A agência anunciou esta manhã que reduziu o rating de cinco bancos portugueses e de duas subsidiárias, depois de na semana passada ter cortado a notação de Portugal.
Os ratings do Banco Espírito Santo, Caixa Geral de Depósitos, Banco BPI e Santander Totta caíram de A- para BBB,mantendo-se em linha com a avaliação da República Portuguesa.
Já o BCP sofreu um corte de BBB+ para BBB-.
Na sexta-feira passada, a agência de notação financeira baixou o rating de Portugal de A- para BBB. O chumbo, na Assembleia da República, do novo pacote de austeridade e a demissão do primeiro-ministro provocaram "um aumento da incerteza política", que "poderá afectar a confiança do mercado e aumentar o risco de Portugal em termos de refinanciamento", justificou a Standard & Poor’s (S&P).

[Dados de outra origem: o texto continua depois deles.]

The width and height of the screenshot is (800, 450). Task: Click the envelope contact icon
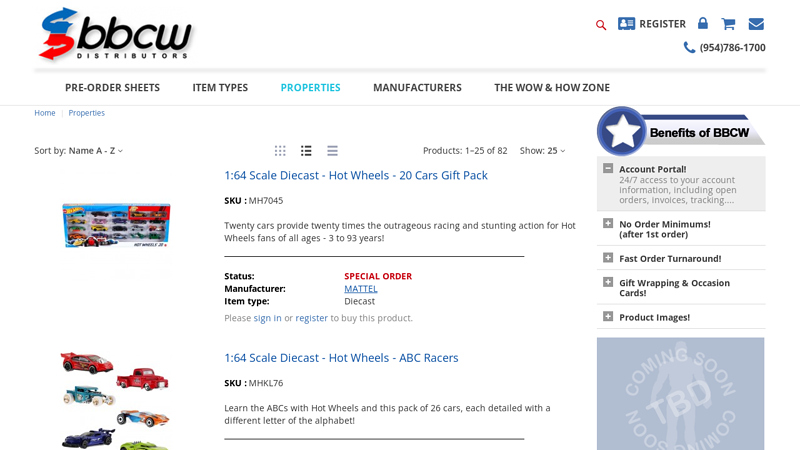tap(756, 24)
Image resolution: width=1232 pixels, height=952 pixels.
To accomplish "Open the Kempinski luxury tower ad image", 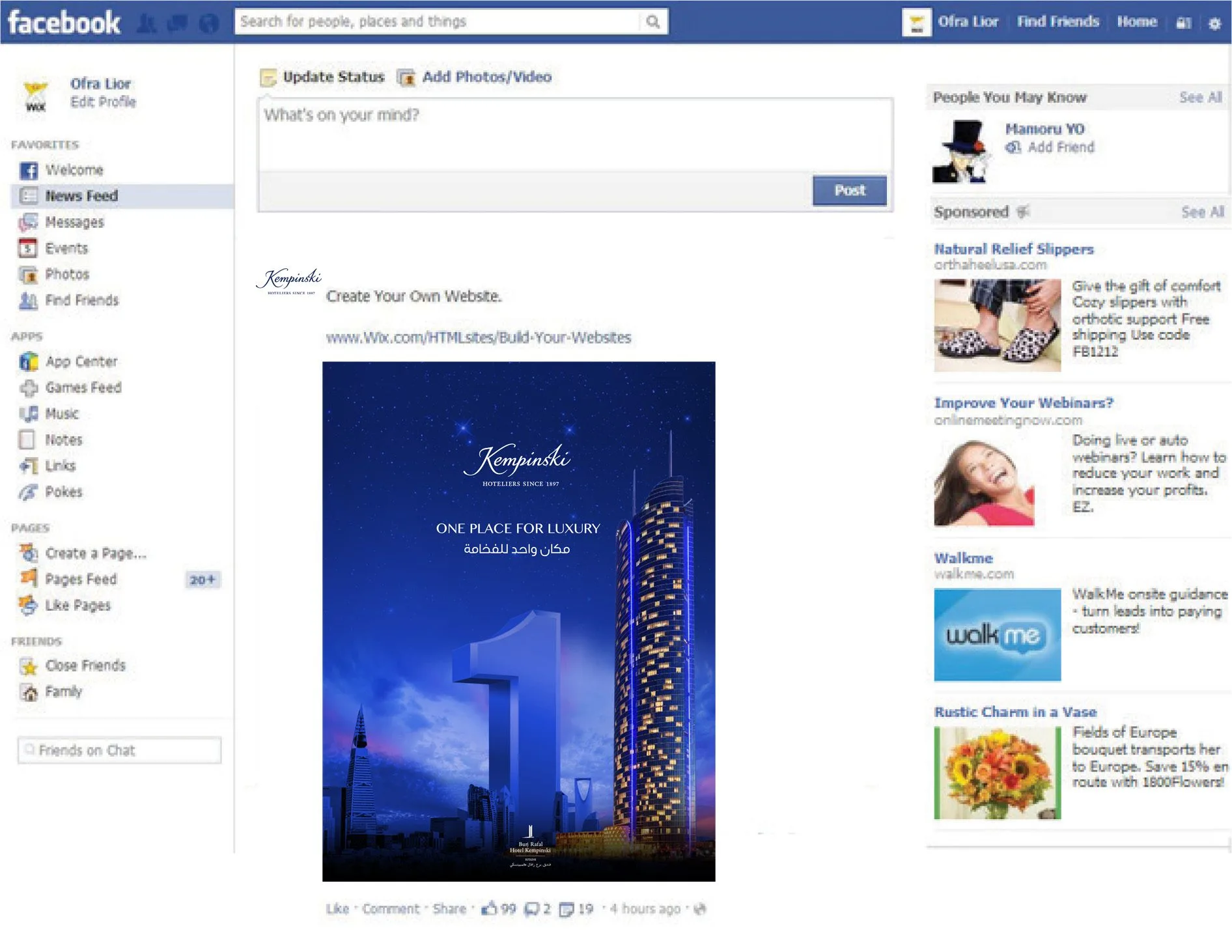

A agência alerta que a situação do país continua a ser observada com preocupação e não afasta novas avaliações negativas.
"Com base nas informações e projeções de que dispomos, achamos que a avaliação de Portugal poderá deteriorar-se novamente", alerta a SP, precisando que "isso poderá acontecer ainda esta semana".
Esta tarde, também a REN e a EDP comunicaram uma descida da notação dada pela S&P, devido à baixa do rating da República.
A REN baixou de A- para BBB, com um outlook negativo. A EDP desceu também de A- para BBB, igualmente com uma perspectiva de novo corte.
A empresa liderada por António Méxia afirmou, em comunicado, que, no caso de uma outra queda da nota da República, a S&P irá avaliar se o risco de crédito "deve ser totalmente reflectido na EDP".
"A S&P afirma que tal poderá resultar num diferencial de um nível face à República, se se avaliar que o perfil de risco individual da EDP é superior ao rating soberano de Portugal. A S&P espera concluir o processo de vigilância negativa nas próximas semanas", informou a empresa.